Got answer from FMT. Texas next year. Probably not going to do red details just black. Said Texas has too many routes.


----------



## sjrobin

Rayreds said:


> Got answer from FMT. Texas next year. Probably not going to do red details just black. Said Texas has too many routes.


FMT shines in shallow rock. Texas sand and mud changes with every significant weather event. FMT would be almost useless here unless yearly or even quarterly updated satellite imagery updates are part of the package. Anyone with FMT use the routes in ENP post Irma? A lot of sand and mud on the outside was relocated during Irma.


----------



## csnaspuck

sjrobin said:


> FMT shines in shallow rock. Texas sand and mud changes with every significant weather event. FMT would be almost useless here unless yearly or even quarterly updated satellite imagery updates are part of the package. Anyone with FMT use the routes in ENP post Irma? A lot of sand and mud on the outside was relocated during Irma.

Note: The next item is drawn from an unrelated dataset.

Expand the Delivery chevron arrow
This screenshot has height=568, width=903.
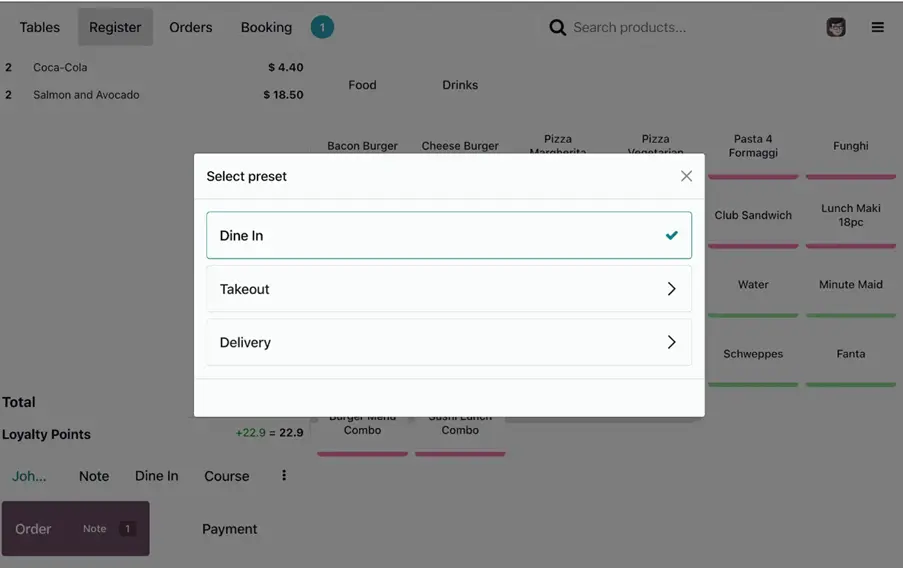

@Egrets Landing has been down in the keys the past couple months and updating all the maps post Irma. Not sure how far into ENP he has gone but the man is on a mission to update everything.


----------



## Egrets Landing

It's no issue for Isla (FMT) to map Texas. However, given the landscape in Texas and plethora of shallow tunnel skiffs we will likely not provide the same level of detailed tracks as was done in FL and LA. It may be on the radar for next year. Probably just main primary runs but with the with excellent super clear hi res images and corrected navigational Map features. ISLA does not use stock NOAA Navigation data for anything except the offshore 3d Sonar product being released in July covering the Gulf and Atlantic.


----------



## MariettaMike

Egrets Landing said:


> It's no issue for Isla (FMT) to map Texas. However, given the landscape in Texas and plethora of shallow tunnel skiffs we will likely not provide the same level of detailed tracks as was done in FL and LA. It may be on the radar for next year. Probably just main primary runs but with the with excellent super clear hi res images and corrected navigational Map features. ISLA does not use stock NOAA Navigation data for anything except the offshore 3d Sonar product being released in July covering the Gulf and Atlantic.


Who is ISLA?

BTW I watched and heard a bay boat hit Bazo Rock Saturday morning running about 40 mph. Knocked the whole skeg off his lower unit, but didn't crack the casing so they were able to keep running. If that guy had FMT he would have known that rock was there, but the thong his lady was wearing may have distracted him.

I also ran Seven Cabbage behind a local to get away from a bad T Storm the other day. He pretty much ran your FMT track except for a couple spots where he took shortcuts and his propwash turned black . Good job!


----------



## Egrets Landing

16Cap8Capte


MariettaMike said:


> Who is ISLA?
> 
> BTW I watched and heard a bay boat hit Bazo Rock Saturday morning running about 40 mph. Knocked the whole skeg off his lower unit, but didn't crack the casing so they were able to keep running. If that guy had FMT he would have known that rock was there, but the thong his lady was wearing may have distracted him.
> 
> I also ran Seven Cabbage behind a local to get away from a bad T Storm the other day. He pretty much ran your FMT track except for a couple spots where he took shortcuts and his propwash turned black . Good job!


I can't run 7 cabbage at low tide in my boat. Can't imagine taking a "shortcut" in there. Glad you had no issue..

ISLA Mapping is the parent company that creates Florida Marine Tracks, Louisiana Marine Tracks, 3D Sonar and other State maps to come.


----------